Winchester: - Providing retail floorspace and better accessibility

Retail and town centre vitality in Winchester

Winchester City Council retained Llewelyn-Davies to provide an assessment of retail floorspace needs in the period 1997 to 2011, to inform the ongoing review of the District Local Plan.  The study reviewed the degree to which retail development opportunities were compatible with the Council's general planning and transportation objectives for the town.  Recommendations were made for adjustments to planning policies to meet emerging retail needs and planning guidance on town centres. A subsequent commission provided evidence on the potential damage to town centre trading and vitality posed by retail park development on the edge of the city (Easton Lane, by the M3 motorway junction).

Retail expansion in the town centre

A key part of the study was a detailed anaysis of the Friarsgate/Broadway area, which was identified as having the best potential for retail expansion in the town centre. This involved a complex interplay of issues, including retail provision (how much and in what form), accommodation of bus services, deciding on car access, servicing and pedestrianisation, restoring a credible townscape to a damaged part of the town centre, and responding to an archeologically sensitive area.

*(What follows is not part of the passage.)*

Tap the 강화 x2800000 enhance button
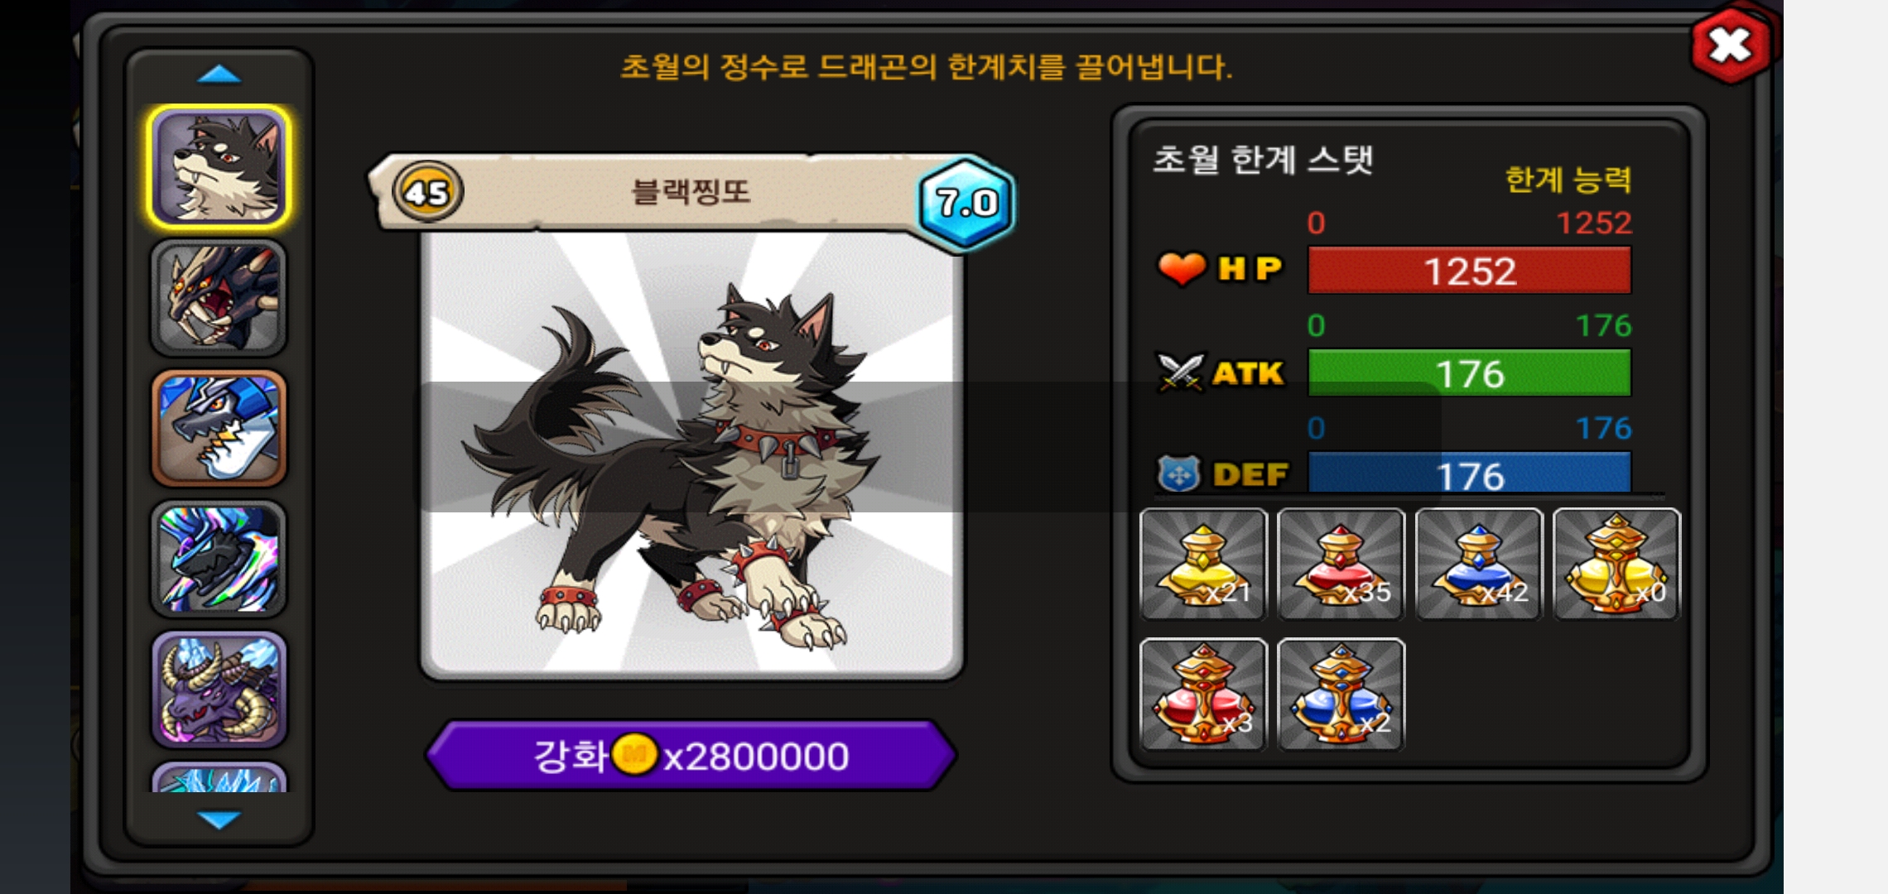The height and width of the screenshot is (894, 1888). (x=691, y=755)

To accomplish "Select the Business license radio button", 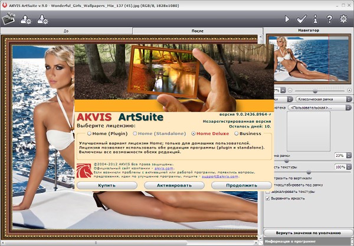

A key issue for any historic town centre is how to maintain access while reducing the impact of car traffic and parking. In Winchester, the Friarsgate/Broadway scheme proposed that the existing 360 space multi storey car park (MSCP) should be demolished and replaced with a 250 space MSCP, despite an additional 5,600 square metres of retail space and some additional homes. An option was to use developer contributions to expand the town's Park and Ride system, thus reducing the number of cars being driven to the town centre. The calculation was 3,000 per space "commuted" from town centre to Park and Ride sites, a total of 840,000 for which the retail developers would be liable.

Bus access and traffic circulation conflicts

Another key issue for the site was the bus station, and whether it should be rebuilt as part of the redevelopment, relocated elsewhere, or dispensed with altogether. The issue of who should own and operate the bus station also arose. If the encumbent group (Stagecoach) were to own and operate the site, how could access by other companies' buses be guaranteed? If the bus station were to be publicly owned, what guarantee would there be that any bus operators would use it?

Much of the difficulty in securing high quality bus access in the centre of Winchester arises from the one-way traffic system, in turn made necessary by the narrow streets. This creates ineffficient bus routes and inconvenient locations of bus stops, which is one reason why the passenger focus offered by the bus station was seen as so important.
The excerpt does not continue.